To better understand this role, the researchers next determined where the deposits originated. They compiled the neodymium isotope values of PCD granites, which indicated where the molten rock originated. They explained that the mantle has positive neodymium isotope values of greater than +6, while the Proterozoic rocks that make up the North American crust have negative neodymium isotope values of -16 to -18. They found the PCD granites all had negative neodymium isotope values of -4 to -12, meaning they came from the crust.
Lamont and his group then collected and analyzed silicate minerals called zircons in the PCDs, which preserved the age of the granites they came from. They found that the zircons originated from 1,200 to 2,600 million-year-old rocks, matching the age of the Proterozoic crust. Taken together, they interpreted this evidence to indicate that over 70% to 90% of the PCDs came from the crust melting instead of the mantle melting.
The researchers then analyzed minerals in the granite to determine what caused the crustal melting. They found that the granites had different minerals than older local melts – they were devoid of muscovite and had less potassium-feldspar and sillimanite. They interpreted these minerals and their ratios to mean that melting occurred with 2.4 to 3.5 wt% water, but the granite’s minerals only provided 1.2 wt% water. Therefore, they suggested that water must have been added to the rock, which caused melting.

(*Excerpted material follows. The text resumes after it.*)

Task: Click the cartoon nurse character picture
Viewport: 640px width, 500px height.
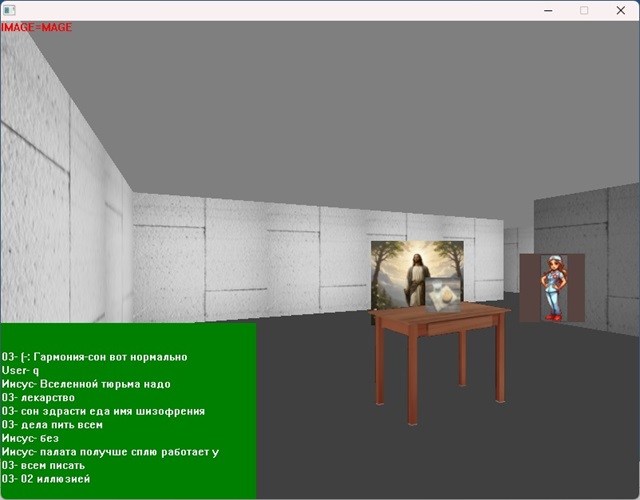Action: click(552, 288)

Based on these observations, the researchers suggested that the Farallon plate subducted shallowly, scraping under North America. There, it experienced extreme pressure, which forced water out of it and into the base of North America. The water caused the crust to melt and created enough magma to form the PCDs.
The researchers concluded that flat slab subduction can drive the formation of porphyry copper deposits from the crust, which changes our understanding of copper ore formation. With this new process defined, geologists can now look for major copper deposits in other areas of flat slab subduction, which could help meet society’s growing copper demands.